If you've never used a 12 fan before, it's awesome. Takes awhile to get use to, but the ends just feather like no other. In my opinion a 12 can give you a much better finish than any 1-7 tip size could, it almost has a built-in feathered edge because of the size. But you do have to move slower with it to avoid dry spray. Timed, I can knock out a 12x12x9 room in around 2 minutes time. It isn't always about rushing and speed, but utilizing this size tip for us cuts our production time down by half and still gives us a great finish. 


Utilize jet roller or back rolling if you want to avoid more touch-ups. But again if you have a General on his game, you'll have only a handfull of walls you'll have to roll out for touch-up. Sometimes you can get away with a soft roller and hit some or just use a brush depending on how large the damaged area is. Want it bullet proof? Spray a piss coat on followed by a regular back roll. The primer dries to a flat finish and will absorb your paint so rolling it goes farther and better with a thin coat of paint already on the walls vs just primer. 


*4. hang 12' poly to protect walls.*

Answer: No. 9 ft pre-wrapped on your hand masker is much better. 


Why 12ft poly? Another waste of time and money. 



Here's the thing: Get good with a masker! 



That's everyone's #1 downfall when it comes to masking. They fiddle with it, fight with it, don't really know how to use it all that well, then give up on it and yell around about how it takes too long to mask. No...it doesn't take that long. What you feel takes hours probably is only 30 minutes. Efficiency is key. 


If you want to do a cut-in, your tape line is your cut in, remember that. So load up whatever tape (because it's spray applied it doesn't matter), tape off a straight line, unfold your plastic down and tack it on the wall.

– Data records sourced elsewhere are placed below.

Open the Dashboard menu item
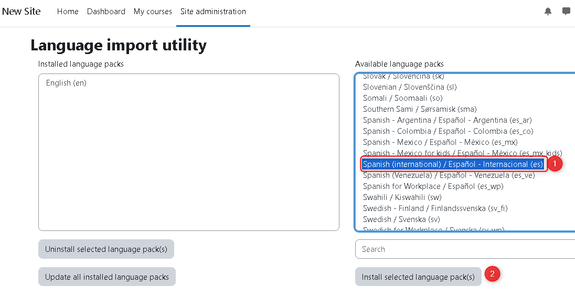This screenshot has width=575, height=296. 106,12
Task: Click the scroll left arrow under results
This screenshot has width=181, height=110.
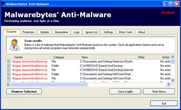Action: coord(8,84)
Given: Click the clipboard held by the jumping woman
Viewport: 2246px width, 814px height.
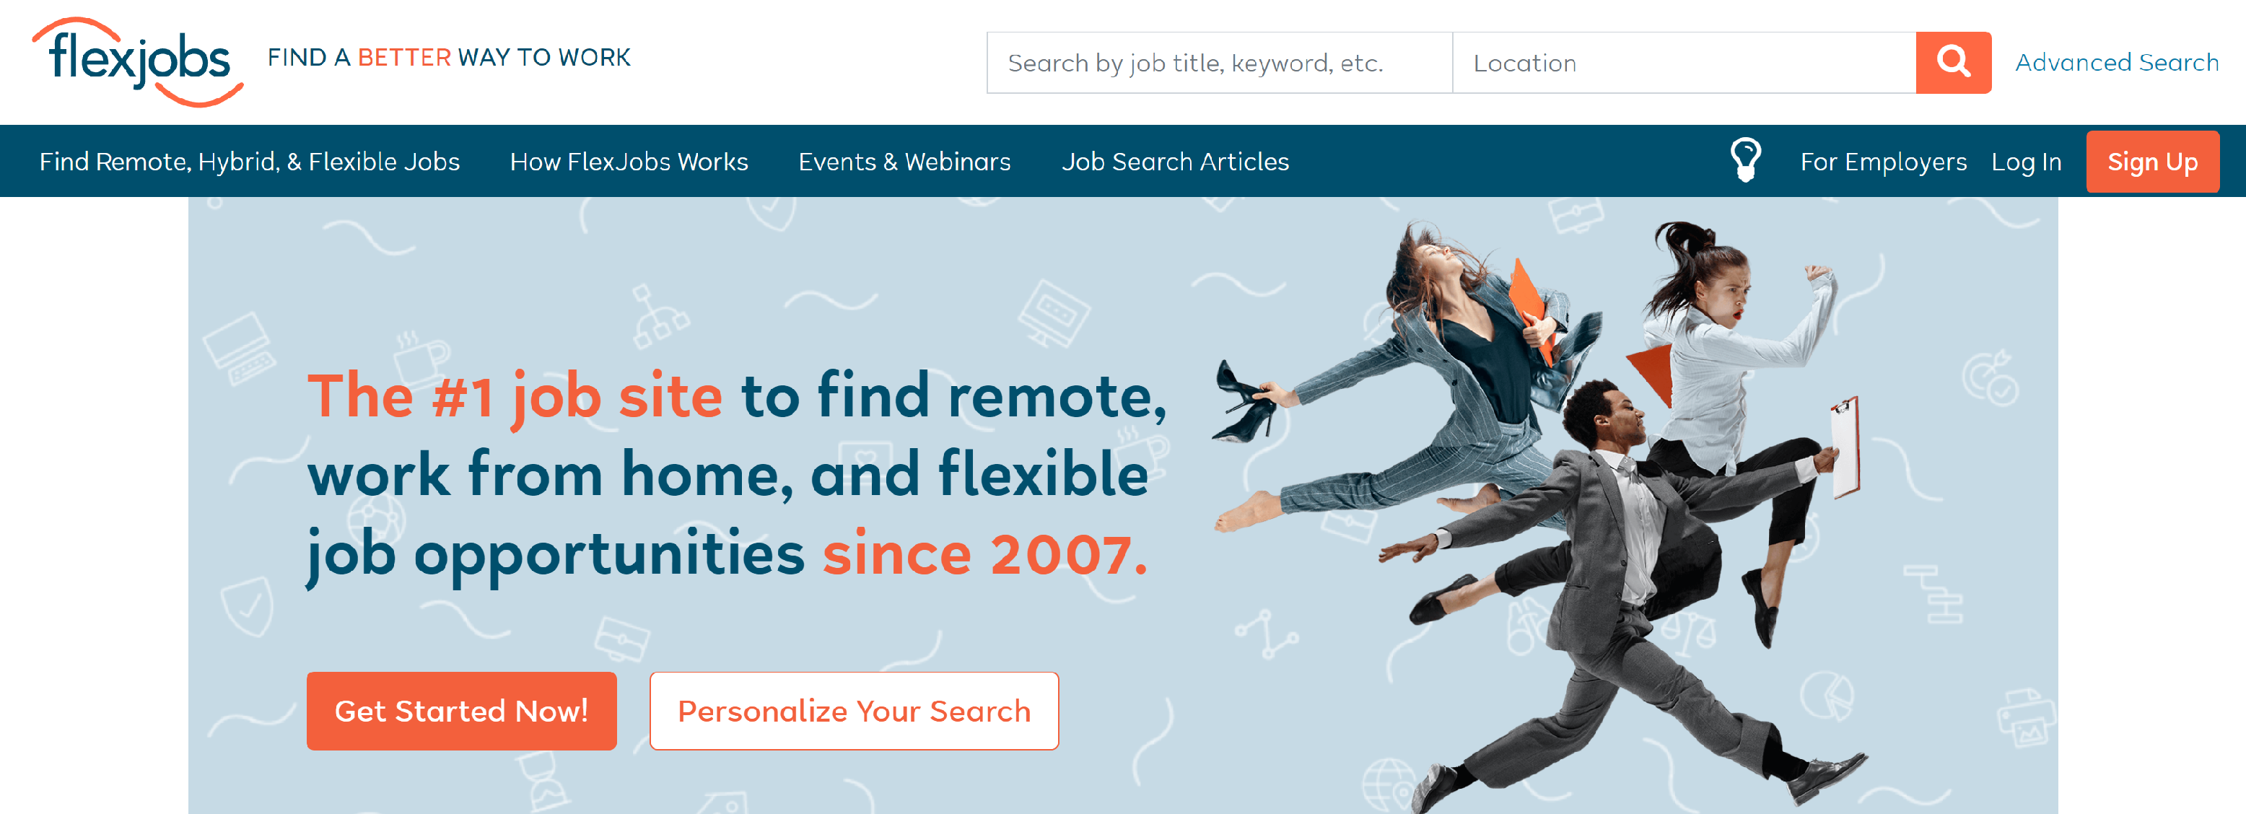Looking at the screenshot, I should pyautogui.click(x=1845, y=447).
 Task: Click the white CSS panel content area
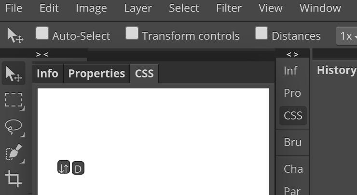153,126
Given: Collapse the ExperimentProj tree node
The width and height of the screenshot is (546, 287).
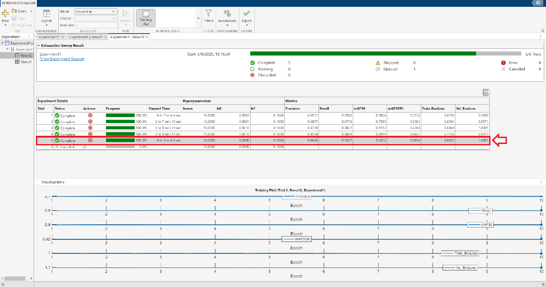Looking at the screenshot, I should coord(2,43).
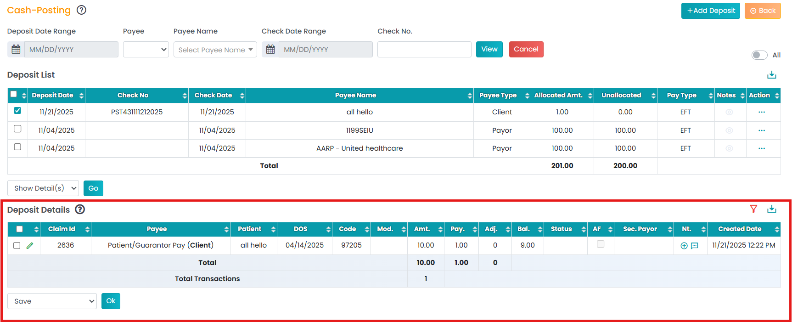The image size is (792, 322).
Task: View notes eye icon for all hello deposit
Action: 729,112
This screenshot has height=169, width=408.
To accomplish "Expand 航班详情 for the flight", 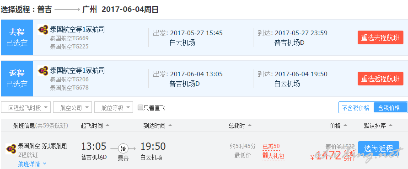I will pos(32,164).
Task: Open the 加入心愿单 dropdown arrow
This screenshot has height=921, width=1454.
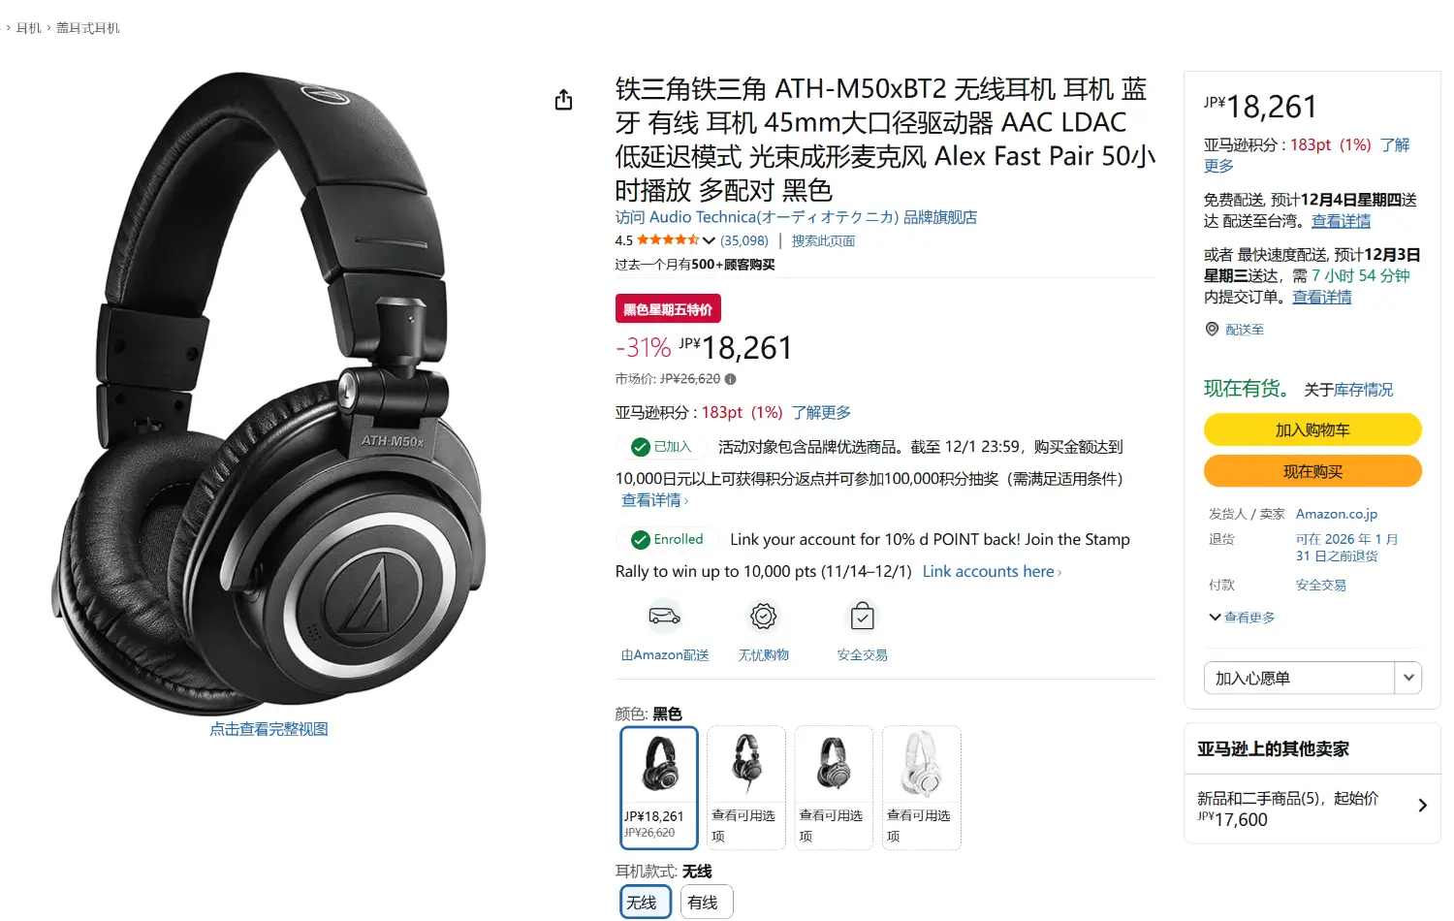Action: (x=1408, y=678)
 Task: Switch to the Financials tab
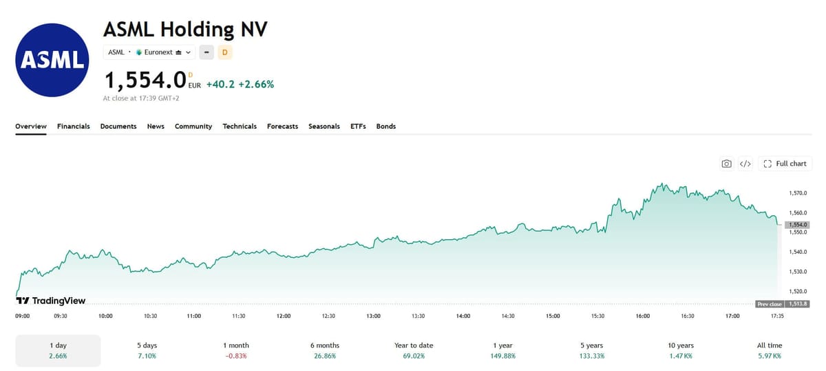(x=74, y=126)
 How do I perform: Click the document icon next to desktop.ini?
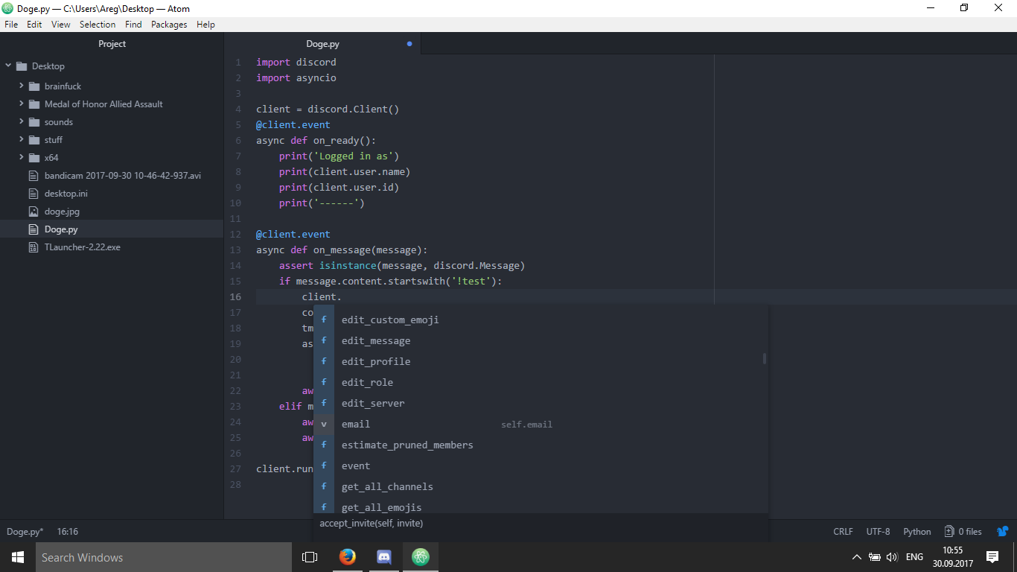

Most bedrooms are 9ft/10ft anyway, by the time your spray comes down it's dry. Almost like dryfall, after a certain distance it's just a powder. If you have larger ceilings and you want to be extra careful, roll out another layer of 9ft on top of the 9ft. That's even easier because your not even trying to create a straight line. Just tack the bottom is all so the pressure doesn't jerk it off the wall, especially in corners. 


Any joint from start/stopping get's a small piece of tape put on top of it to hold the two pieces together or else it will flap from the pressure of the sprayer. 



Frog tape isn't necessary here o.k. Why? Because you aren't applying the paint with a roller or brush which will push the paint behind the tape. That's the beauty behind spraying, it won't curl under your tape line. So you don't need to buy the $5/roll tape, you could get away with the $2/roll tape. 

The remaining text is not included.